▸ **Work to complete**:
Look through the material below, count the lines containing the word "tree", and state only the count.

▸ **Source records**:
*** Block opens ***

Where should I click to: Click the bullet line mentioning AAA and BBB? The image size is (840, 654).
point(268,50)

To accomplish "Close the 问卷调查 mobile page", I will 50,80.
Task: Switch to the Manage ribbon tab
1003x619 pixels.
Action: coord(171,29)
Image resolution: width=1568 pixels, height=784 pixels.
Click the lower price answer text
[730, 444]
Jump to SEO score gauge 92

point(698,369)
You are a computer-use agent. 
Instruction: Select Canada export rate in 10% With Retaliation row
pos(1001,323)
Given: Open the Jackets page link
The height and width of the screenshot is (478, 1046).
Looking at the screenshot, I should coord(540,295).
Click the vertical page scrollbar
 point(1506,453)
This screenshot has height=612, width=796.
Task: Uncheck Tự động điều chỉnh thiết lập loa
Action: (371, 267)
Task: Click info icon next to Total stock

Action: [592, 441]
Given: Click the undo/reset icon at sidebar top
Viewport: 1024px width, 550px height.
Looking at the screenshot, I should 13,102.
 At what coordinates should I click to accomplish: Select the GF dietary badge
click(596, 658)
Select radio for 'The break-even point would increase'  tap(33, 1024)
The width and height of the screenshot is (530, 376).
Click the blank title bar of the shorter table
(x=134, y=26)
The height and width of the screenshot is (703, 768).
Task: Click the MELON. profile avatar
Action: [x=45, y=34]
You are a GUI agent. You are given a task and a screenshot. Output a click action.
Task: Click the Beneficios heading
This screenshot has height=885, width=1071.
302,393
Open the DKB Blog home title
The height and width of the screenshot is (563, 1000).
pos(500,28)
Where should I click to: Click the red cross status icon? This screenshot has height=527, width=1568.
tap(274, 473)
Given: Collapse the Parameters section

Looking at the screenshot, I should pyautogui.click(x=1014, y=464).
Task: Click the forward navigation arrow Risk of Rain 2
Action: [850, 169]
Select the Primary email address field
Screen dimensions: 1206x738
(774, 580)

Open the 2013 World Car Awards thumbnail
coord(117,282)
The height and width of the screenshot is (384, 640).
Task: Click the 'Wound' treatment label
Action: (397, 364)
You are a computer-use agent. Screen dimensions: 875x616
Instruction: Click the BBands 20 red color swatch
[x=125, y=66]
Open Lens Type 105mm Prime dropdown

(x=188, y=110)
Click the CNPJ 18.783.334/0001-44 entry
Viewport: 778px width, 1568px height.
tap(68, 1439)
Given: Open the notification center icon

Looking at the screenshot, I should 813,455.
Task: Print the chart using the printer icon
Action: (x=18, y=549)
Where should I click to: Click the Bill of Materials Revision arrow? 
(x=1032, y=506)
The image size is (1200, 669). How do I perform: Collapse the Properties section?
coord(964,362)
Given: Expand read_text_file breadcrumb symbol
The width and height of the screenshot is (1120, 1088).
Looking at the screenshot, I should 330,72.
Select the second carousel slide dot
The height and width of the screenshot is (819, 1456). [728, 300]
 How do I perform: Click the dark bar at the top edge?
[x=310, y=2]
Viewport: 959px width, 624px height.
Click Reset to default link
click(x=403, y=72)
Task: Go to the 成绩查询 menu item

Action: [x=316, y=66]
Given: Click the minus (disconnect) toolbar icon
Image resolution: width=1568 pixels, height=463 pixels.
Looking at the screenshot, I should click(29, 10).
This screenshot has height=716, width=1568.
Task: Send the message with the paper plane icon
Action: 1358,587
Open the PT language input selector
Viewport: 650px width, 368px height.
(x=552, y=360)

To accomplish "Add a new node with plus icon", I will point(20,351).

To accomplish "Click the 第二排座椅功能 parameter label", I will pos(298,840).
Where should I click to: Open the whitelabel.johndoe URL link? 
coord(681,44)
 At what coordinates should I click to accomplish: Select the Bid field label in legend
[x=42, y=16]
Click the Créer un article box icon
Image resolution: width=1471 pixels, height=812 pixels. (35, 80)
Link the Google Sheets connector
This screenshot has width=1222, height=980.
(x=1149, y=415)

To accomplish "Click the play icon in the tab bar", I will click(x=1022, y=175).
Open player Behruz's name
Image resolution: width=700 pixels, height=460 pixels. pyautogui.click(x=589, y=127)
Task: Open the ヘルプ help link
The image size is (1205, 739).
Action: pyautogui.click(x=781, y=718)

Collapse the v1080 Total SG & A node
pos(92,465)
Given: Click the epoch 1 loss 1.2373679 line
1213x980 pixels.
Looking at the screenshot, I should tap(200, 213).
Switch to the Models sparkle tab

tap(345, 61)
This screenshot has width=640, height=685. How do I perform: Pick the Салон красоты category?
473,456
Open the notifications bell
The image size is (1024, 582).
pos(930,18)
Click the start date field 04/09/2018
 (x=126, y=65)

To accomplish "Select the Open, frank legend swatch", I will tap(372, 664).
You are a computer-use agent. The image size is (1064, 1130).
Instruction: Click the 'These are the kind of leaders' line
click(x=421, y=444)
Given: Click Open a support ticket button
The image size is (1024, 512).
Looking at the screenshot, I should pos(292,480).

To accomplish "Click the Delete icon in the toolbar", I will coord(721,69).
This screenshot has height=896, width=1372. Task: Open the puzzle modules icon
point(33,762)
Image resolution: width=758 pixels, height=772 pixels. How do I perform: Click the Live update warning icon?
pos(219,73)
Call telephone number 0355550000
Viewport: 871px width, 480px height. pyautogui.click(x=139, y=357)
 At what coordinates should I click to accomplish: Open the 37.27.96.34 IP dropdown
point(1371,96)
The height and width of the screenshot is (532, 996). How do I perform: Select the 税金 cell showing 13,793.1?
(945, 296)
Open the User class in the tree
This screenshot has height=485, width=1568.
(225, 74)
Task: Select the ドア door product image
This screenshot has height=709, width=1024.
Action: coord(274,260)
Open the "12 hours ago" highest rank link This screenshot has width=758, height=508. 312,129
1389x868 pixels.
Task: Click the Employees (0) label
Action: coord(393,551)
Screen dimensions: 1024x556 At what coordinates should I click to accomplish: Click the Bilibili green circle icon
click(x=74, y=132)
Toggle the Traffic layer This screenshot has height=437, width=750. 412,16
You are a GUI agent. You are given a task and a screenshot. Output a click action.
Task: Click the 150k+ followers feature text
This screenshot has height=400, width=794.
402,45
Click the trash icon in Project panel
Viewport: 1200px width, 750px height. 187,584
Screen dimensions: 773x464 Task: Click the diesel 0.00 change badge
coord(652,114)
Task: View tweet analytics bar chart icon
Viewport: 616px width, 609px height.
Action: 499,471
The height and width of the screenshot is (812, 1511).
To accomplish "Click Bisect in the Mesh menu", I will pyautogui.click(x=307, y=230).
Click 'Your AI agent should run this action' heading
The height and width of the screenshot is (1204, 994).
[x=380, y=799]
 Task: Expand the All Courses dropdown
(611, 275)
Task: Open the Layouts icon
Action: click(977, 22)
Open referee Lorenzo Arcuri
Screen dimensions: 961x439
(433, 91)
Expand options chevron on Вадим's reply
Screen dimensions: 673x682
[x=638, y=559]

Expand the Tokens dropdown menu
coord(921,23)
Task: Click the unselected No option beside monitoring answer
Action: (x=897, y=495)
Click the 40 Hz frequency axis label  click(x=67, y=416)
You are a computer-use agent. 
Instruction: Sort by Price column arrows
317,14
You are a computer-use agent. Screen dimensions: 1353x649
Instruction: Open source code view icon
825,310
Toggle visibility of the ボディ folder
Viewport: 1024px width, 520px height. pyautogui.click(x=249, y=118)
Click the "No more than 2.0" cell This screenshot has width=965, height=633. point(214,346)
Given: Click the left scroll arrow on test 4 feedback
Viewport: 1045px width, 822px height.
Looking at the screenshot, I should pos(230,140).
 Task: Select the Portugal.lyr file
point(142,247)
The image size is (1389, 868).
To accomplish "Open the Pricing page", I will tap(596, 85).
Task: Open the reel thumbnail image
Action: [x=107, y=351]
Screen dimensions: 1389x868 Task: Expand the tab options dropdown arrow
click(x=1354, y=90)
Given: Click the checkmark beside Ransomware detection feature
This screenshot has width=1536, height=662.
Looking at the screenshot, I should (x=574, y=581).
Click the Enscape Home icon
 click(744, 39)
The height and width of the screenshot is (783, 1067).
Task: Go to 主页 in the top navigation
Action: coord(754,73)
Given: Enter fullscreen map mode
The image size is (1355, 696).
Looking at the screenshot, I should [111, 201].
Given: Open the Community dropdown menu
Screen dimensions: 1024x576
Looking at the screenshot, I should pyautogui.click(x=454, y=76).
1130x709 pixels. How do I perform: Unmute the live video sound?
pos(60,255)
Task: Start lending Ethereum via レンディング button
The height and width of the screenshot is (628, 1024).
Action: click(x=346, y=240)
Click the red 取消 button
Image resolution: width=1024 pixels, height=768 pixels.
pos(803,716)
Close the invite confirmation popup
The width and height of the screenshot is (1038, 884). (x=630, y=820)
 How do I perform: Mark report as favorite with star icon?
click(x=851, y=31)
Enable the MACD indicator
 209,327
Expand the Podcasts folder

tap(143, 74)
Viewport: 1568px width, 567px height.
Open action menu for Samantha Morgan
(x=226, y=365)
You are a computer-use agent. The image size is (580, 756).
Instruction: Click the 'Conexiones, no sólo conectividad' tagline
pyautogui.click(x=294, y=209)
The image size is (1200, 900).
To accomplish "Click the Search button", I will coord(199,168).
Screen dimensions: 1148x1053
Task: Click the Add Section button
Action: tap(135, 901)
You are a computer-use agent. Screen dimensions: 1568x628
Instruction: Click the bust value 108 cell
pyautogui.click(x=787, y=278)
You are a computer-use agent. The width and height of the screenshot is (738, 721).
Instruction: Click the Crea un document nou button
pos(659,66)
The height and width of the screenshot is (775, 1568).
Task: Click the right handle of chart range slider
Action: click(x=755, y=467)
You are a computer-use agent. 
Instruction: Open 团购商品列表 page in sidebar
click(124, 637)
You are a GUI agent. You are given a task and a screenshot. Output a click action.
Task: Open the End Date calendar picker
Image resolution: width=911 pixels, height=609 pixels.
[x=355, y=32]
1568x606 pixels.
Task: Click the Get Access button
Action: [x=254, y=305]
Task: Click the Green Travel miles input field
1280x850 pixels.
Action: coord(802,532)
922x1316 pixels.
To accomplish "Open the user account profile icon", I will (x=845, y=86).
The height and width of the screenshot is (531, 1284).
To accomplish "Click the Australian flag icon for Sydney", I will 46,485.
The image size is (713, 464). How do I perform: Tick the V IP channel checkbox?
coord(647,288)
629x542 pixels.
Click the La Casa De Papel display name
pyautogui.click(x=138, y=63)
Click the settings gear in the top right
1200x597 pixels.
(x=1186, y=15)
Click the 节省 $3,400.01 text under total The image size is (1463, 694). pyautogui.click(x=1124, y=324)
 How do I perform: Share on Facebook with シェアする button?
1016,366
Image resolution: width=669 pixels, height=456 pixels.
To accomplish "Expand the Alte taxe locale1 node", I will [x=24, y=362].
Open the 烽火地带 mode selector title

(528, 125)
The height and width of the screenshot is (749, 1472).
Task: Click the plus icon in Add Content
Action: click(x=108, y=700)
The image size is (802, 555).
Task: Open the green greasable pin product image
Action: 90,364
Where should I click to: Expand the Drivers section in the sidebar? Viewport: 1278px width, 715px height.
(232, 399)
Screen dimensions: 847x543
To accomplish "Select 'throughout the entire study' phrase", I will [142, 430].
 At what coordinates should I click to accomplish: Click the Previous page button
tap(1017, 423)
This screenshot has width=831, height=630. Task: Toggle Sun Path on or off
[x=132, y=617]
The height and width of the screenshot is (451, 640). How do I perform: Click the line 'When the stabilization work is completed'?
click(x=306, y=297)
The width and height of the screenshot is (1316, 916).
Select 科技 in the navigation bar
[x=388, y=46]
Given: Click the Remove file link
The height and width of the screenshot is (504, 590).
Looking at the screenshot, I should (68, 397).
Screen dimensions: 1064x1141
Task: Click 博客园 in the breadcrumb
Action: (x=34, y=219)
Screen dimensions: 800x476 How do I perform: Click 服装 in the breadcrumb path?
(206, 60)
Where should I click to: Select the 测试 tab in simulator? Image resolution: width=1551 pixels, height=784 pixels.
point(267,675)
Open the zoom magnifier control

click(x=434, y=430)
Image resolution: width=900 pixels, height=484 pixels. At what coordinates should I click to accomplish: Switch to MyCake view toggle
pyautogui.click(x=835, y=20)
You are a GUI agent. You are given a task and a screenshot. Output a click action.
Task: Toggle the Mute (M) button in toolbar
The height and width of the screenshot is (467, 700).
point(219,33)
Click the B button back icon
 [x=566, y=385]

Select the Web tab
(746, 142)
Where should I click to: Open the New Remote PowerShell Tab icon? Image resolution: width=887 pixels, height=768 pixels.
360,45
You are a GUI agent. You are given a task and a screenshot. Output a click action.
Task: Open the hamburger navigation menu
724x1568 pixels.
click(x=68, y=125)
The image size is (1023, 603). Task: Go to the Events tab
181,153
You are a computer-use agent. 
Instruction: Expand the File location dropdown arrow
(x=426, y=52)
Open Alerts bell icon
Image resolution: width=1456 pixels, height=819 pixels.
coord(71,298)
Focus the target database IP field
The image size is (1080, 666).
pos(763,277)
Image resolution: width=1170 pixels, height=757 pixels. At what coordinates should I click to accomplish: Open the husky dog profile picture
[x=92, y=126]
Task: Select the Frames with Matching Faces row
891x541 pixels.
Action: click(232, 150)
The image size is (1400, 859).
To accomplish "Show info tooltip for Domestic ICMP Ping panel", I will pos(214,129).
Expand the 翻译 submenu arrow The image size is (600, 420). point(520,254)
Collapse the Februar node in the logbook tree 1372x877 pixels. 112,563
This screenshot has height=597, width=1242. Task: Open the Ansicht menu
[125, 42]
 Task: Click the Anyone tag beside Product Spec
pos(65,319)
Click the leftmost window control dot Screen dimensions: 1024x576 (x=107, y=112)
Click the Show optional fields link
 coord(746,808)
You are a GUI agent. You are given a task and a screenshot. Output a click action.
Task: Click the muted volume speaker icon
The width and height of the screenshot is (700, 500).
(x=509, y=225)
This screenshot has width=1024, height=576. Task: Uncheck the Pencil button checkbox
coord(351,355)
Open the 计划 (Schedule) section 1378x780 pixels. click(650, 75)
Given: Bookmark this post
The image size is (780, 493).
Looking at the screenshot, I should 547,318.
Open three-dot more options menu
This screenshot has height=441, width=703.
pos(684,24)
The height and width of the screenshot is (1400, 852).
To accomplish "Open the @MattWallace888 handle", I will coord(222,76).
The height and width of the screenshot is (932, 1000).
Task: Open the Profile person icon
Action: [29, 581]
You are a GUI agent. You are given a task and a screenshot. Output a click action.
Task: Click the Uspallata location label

*** Block closes ***

▸ **Solution for this task**:
2